FSCorAnaeda

FSCorAnaeda performs forward search in correspondence analysis with exploratory data analysis purposes

Syntax

Description

example

out =FSCorAnaeda(N) FSCorAnaeda with all default options.

example

out =FSCorAnaeda(N, Name, Value) FSCorAnaeda with optional arguments.

Examples

expand all

  • FSCorAnaeda with all default options.
  • Generate contingency table of size 50-by-5 with total sum of n_ij=2000.

    I=50;
    J=5;
    n=2000;
    % nrowt = column vector containing row marginal totals
    nrowt=(n/I)*ones(I,1);
    % ncolt = row vector containing column marginal totals
    ncolt=(n/J)*ones(1,J);
    out1=rcontFS(I,J,nrowt,ncolt);
    N=out1.m144;
    RAW=mcdCorAna(N,'plots',0);
    ini=round(sum(sum(RAW.N))/4);
    out=FSCorAnaeda(RAW);

  • FSCorAnaeda with optional arguments.
  • Generate contingency table of size 50-by-5 with total sum of n_ij=2000.

    I=50;
    J=5;
    n=2000;
    % nrowt = column vector containing row marginal totals
    nrowt=(n/I)*ones(I,1);
    % ncolt = row vector containing column marginal totals
    ncolt=(n/J)*ones(1,J);
    out1=rcontFS(I,J,nrowt,ncolt);
    N=out1.m144;
    RAW=mcdCorAna(N,'plots',0);
    ini=round(sum(sum(RAW.N))/4);
    out=FSCorAnaeda(RAW,'plots',1);
    Total estimated time to complete MCD:  0.05 seconds 
    Creating empirical confidence band for minimum (weighted) Mahalanobis distance
    Warning: interchange greater than 1 when m=1310
    Number of units which entered=3
    Warning: interchange greater than 1 when m=1107
    Number of units which entered=3
    Warning: interchange greater than 1 when m=1049
    Number of units which entered=3
    
    Click here for the graphical output of this example (link to Ro.S.A. website).

    Related Examples

    expand all

  • FSCorAnaeda starting from a random initial subset.
  • Generate contingency table of size 50-by-5 with total sum of n_ij=2000.

    I=50;
    J=5;
    n=2000;
    % nrowt = column vector containing row marginal totals
    nrowt=(n/I)*ones(I,1);
    % ncolt = row vector containing column marginal totals
    ncolt=(n/J)*ones(1,J);
    out1=rcontFS(I,J,nrowt,ncolt);
    N=out1.m144;
    % The first input argument is a contingency table and no initial subset
    % and no initial location is supplied
    out=FSCorAnaeda(N,'plots',1);

    Input Arguments

    expand all

    N — contingency table or structure. Array or table of size I-by-J or structure.
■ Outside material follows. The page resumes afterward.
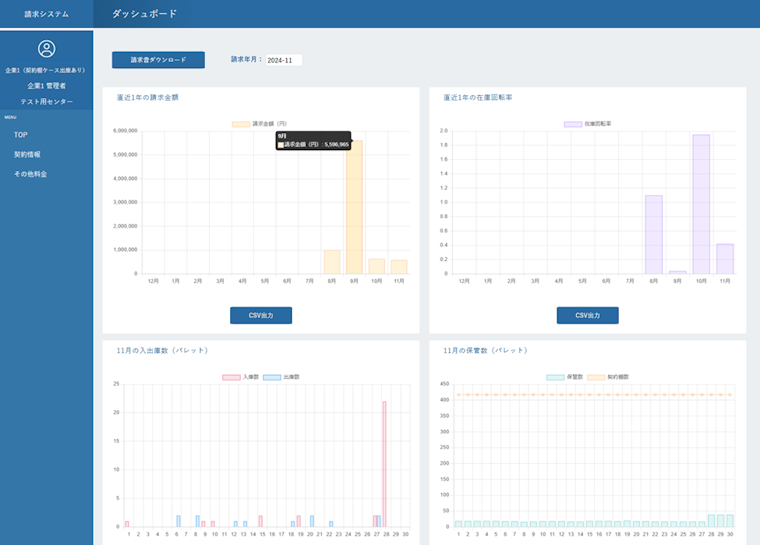Click the 8月 bar in 在庫回転率 chart
Image resolution: width=760 pixels, height=545 pixels.
[654, 235]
    If N is a structure it contains the following fields:

    Value Description
    N

    contingency table in array format of size I-by-J.

    Ntable

    contingency table in table format of size I-by-J.

    loc

    initial location estimate for the matrix of Profile rows of the contingency table (row vector or length J).

    weights

    I x 1 vector containing the proportion of the mass of each rows of matrix N in the computation of the MCD estimate of location. If N.weigths(2)=0.1 it means that row 2 of the contingency table contributes with 10 per cent of its mass. The initial subset is based on N.weights.

    NsimStore

    array of size I-by-J times nsimul containing in each column the nsimul simulated contingency tables.

    Note that input structure N can be conveniently created by function mcdCorAna.

    If N is not a struct it is possible to specify the rows of the contingency table forming initial subset with input option bsb.

    Data Types: single|double

    Name-Value Pair Arguments

    Specify optional comma-separated pairs of Name,Value arguments. Name is the argument name and Value is the corresponding value. Name must appear inside single quotes (' '). You can specify several name and value pair arguments in any order as Name1,Value1,...,NameN,ValueN.

    Example: 'bsb',[3 6 8 10 12 14] , 'conflev',0.99 , 'init',50 , 'plots',0 , 'msg',0

    bsb —Initial subset.vector of positive integers containing the indexes of the rows of the contingency table which have to be used to initialize the forward search.

    If bsb is empty and required input argument is a struct N.loc will be used.

    If bsb is supplied and N is a struct N.loc is ignored.

    The default value of bsb is empty, and if N is not a struct a random subset containing round(n/5) units will be used.

    Example: 'bsb',[3 6 8 10 12 14]

    Data Types: double

    conflev —simultaneous confidence interval to declare units as outliers.scalar.

    The default value of conflev is 0.99, that is a 99 per cent simultaneous confidence level.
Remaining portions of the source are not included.